With regards to the questions asked, the great width of the assumed discussion can be seen. For this reason attention was directed at the following areas:

  • Can we speak of the development of teachers as professionals who in the framework of their activities regarding teacher education have common aims – professional, social and political which they try to implement and popularize?
  • What form individual norms regarding the question of teacher education which were implemented had in individual regions?
  • How were the given norms implemented? How were they structured in terms of their content and form? How was the implementation of the given norms performed? How were they structured in terms of content and form? How did they enforce their strength and power?

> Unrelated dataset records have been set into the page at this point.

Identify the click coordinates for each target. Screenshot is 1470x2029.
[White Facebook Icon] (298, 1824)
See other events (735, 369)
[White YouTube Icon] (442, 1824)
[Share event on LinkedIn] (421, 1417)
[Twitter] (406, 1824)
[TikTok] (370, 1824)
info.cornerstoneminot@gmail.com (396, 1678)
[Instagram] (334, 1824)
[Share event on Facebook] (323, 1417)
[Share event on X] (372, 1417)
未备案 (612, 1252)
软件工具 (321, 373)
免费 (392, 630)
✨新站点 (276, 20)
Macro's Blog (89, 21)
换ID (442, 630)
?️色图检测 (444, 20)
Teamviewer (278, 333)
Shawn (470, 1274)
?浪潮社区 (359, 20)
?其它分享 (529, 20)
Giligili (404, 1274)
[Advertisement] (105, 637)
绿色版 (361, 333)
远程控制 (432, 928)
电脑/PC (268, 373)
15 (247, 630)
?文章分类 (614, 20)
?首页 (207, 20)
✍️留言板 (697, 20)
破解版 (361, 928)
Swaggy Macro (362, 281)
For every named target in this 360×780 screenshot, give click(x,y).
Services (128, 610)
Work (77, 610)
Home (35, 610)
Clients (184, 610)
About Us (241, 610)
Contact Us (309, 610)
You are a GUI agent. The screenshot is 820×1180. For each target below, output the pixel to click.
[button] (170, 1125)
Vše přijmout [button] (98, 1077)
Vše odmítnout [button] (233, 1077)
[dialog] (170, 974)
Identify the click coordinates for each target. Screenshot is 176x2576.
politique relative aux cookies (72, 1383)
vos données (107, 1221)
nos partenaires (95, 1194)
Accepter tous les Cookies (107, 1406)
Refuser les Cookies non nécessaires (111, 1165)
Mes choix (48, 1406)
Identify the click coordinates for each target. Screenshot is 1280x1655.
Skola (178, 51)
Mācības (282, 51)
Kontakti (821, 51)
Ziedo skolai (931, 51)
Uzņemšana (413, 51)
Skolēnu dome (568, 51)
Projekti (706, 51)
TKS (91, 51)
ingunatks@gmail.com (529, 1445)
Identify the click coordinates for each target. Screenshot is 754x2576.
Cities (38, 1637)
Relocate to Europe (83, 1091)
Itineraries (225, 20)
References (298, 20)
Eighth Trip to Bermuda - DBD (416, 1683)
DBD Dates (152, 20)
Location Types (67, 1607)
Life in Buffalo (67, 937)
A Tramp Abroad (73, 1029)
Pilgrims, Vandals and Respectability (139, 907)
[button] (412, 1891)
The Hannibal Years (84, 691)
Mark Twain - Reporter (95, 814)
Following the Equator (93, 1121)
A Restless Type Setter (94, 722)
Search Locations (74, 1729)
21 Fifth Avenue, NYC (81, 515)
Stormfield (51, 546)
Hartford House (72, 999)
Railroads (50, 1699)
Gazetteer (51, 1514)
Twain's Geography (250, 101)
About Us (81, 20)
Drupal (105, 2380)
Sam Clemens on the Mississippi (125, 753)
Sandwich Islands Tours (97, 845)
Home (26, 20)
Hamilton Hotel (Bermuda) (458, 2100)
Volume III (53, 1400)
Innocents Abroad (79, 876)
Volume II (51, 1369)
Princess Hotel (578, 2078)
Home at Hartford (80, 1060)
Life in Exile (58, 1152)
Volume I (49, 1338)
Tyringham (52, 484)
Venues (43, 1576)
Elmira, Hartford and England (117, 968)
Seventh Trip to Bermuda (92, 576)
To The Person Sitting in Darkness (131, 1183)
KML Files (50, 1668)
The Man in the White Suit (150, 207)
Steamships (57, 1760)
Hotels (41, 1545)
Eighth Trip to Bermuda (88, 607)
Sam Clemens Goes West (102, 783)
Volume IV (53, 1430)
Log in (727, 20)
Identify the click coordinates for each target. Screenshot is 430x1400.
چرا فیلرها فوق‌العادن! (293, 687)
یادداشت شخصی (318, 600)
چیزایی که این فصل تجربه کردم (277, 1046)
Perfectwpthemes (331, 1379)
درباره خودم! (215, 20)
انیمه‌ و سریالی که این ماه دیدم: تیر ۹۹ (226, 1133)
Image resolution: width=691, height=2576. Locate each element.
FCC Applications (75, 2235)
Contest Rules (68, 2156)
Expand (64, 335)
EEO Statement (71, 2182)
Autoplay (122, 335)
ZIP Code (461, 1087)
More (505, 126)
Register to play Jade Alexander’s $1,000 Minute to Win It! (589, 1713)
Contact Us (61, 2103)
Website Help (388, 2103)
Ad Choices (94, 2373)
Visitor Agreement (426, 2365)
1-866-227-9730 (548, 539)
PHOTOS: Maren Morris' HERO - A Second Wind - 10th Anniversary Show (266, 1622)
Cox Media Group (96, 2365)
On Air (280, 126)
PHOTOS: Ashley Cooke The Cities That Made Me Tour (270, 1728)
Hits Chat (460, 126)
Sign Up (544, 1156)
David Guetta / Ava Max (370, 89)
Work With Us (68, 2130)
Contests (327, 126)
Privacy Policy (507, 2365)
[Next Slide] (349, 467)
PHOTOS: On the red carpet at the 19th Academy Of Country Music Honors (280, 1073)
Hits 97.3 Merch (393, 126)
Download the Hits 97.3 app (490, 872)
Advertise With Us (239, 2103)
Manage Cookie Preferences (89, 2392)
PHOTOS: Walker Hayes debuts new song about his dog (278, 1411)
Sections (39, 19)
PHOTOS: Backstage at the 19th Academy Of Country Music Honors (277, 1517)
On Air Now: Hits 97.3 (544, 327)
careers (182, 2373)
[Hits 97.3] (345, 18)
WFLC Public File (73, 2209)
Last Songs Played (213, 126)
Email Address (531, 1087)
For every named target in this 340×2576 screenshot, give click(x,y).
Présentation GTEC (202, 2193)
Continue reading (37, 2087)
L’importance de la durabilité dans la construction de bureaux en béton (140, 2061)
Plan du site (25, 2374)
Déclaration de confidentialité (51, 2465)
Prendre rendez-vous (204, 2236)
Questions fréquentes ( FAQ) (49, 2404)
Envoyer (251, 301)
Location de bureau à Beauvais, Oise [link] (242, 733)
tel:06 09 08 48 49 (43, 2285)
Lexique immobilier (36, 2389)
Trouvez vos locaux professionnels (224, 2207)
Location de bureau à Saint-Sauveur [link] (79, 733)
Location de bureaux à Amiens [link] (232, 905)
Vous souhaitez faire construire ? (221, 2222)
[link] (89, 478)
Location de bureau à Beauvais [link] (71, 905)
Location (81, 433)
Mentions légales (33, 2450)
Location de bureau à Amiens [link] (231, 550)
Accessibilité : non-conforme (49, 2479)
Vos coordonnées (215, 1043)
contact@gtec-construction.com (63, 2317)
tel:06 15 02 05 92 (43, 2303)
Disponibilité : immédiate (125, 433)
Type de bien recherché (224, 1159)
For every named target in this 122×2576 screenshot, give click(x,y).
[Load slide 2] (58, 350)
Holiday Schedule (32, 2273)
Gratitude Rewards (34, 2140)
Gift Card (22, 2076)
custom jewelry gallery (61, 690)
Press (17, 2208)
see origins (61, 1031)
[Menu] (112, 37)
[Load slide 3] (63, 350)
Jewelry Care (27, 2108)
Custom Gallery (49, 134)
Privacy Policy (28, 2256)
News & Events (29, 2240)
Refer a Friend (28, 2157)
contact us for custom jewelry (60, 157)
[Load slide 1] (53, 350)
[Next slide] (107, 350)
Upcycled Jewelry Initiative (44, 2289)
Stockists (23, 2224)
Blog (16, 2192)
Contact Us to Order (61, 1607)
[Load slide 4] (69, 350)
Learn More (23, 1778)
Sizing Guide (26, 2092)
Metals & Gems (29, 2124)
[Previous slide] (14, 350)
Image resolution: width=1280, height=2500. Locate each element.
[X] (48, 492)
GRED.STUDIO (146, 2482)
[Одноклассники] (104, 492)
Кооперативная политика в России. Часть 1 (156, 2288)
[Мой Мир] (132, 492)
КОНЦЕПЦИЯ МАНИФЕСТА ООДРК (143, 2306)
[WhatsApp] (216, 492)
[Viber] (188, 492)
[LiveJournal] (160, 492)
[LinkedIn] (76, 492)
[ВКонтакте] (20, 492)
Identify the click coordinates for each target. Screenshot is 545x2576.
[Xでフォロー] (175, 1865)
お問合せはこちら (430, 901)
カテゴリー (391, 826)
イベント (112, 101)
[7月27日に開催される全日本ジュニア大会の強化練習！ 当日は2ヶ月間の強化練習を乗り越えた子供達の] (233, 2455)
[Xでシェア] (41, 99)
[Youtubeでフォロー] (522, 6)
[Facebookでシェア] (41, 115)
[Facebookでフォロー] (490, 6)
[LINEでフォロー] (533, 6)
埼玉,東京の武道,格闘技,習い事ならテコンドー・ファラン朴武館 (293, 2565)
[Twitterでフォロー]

  • Can we see establishment of generally beneficial societies run in an enlightened manner at that time? If so, where were they established and according to what program did they run?
  • Can we see establishment of teacher associations, groups and corporations in individual countries in the Middle European region (types and forms of unification of teachers or national patterns of teacher co-operation).
  • In the studied period, can we already speak about a starting phase of professionalization of teaching profession with regard to the role and position of teachers (mainly at general and national schools). If so, did these processes run according to the same patterns or not?
  • Was professional and methodology literature periodically published which would be devoted to teacher education? If so, what journals were they, what was their focus and what discourses did prevail?